» Required task 1
Using the Wall Street passage, answer each question:
(a) Which organization issued the report titled "Sold Out – How Wall Street and Washington Betrayed America"?
(b) How much did the financial interests spend on lobbying?
(c) What backed the exotic securities the firms gambled on?
» Required task 2
Decide whether each statement agrees with the Wall Street passage, and quote the words that settle it:
(a) The general reasons for the collapse have received little public attention.
(b) The report covers spending over the past 30 years.
(c) The financial interests spent more than $2 billion on political contributions.

» Passage provided
==============================
Our economy has driven off a cliff and most Americans have to be wondering how it happened. How did we go from a nation of steady and growing wealth to the financial abyss so fast?
The general reasons have been well publicized. The people managing Wall Street investment banks, commercial banks and hedge funds made buckets of money by leveraging their firms to the hilt in order to gamble on exotic securities backed by bad loans. Then their house of cards collapsed and brought our economy down with it.
But why wasn’t there regulation and oversight to restrain all the irresponsible bets? Where were the federal government and its watchdog agencies? A new report issued by the Consumer Education Foundation titled, “Sold Out – How Wall Street and Washington Betrayed America”, bluntly and with documentation, asserts that over the past 30 years, the financial interests spent more than $5 billion on influence peddling, $1.7 billion on political contributions and $3.4 billion on lobbying. It was worth every farthing!
==============================
» Data lines

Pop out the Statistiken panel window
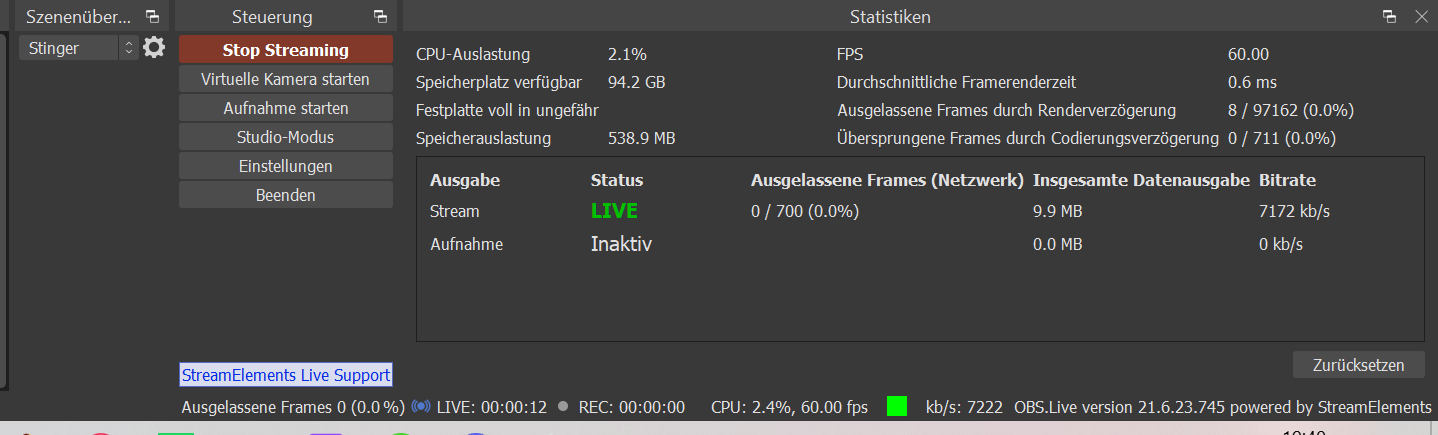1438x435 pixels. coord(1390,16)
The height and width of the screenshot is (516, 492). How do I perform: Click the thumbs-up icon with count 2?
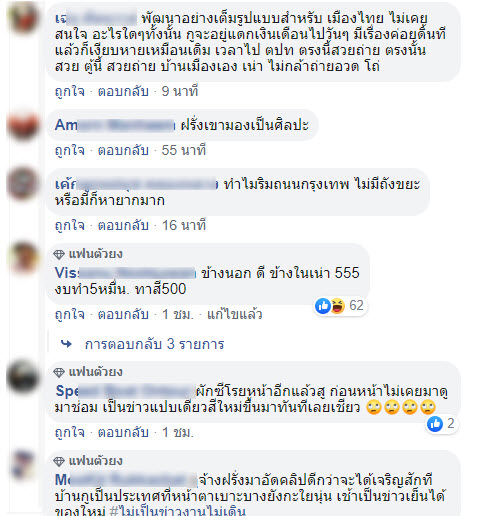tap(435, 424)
==============================
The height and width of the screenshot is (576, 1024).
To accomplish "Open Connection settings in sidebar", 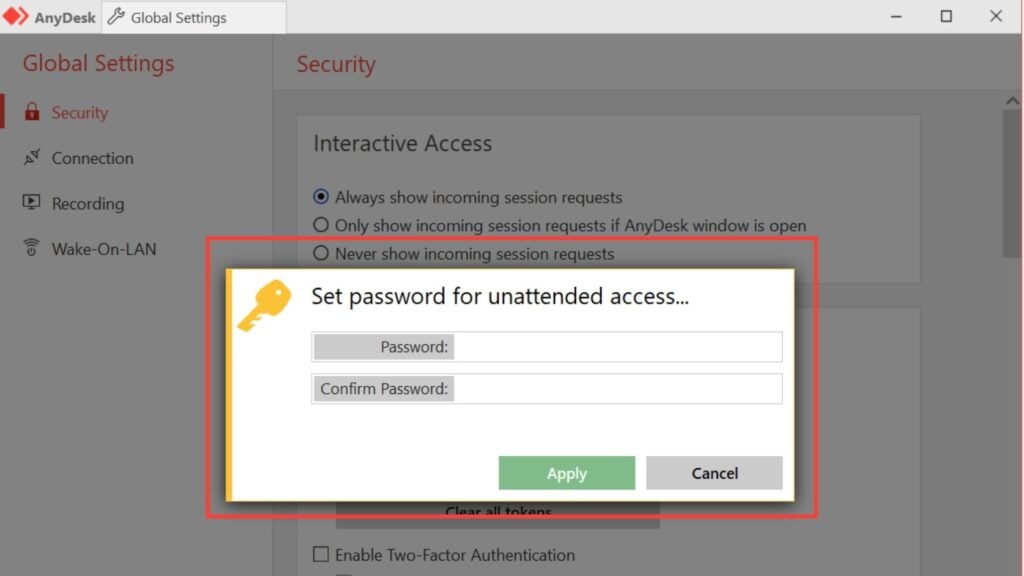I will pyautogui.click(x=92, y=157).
==============================
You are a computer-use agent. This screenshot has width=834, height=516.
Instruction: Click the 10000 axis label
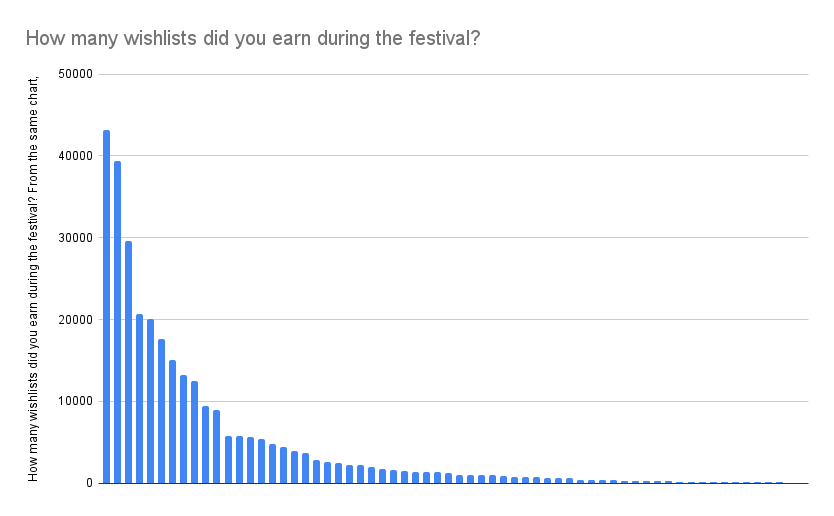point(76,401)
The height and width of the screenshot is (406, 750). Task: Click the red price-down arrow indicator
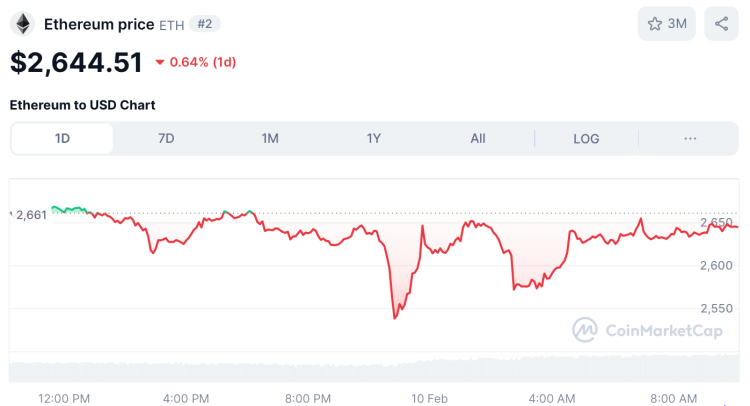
==============================
» Final result 1
(a) The Consumer Education Foundation
(b) $3.4 billion
(c) Bad loans

» Final result 2
(a) No: "The general reasons have been well publicized."
(b) Yes: "over the past 30 years"
(c) No: "$1.7 billion on political contributions"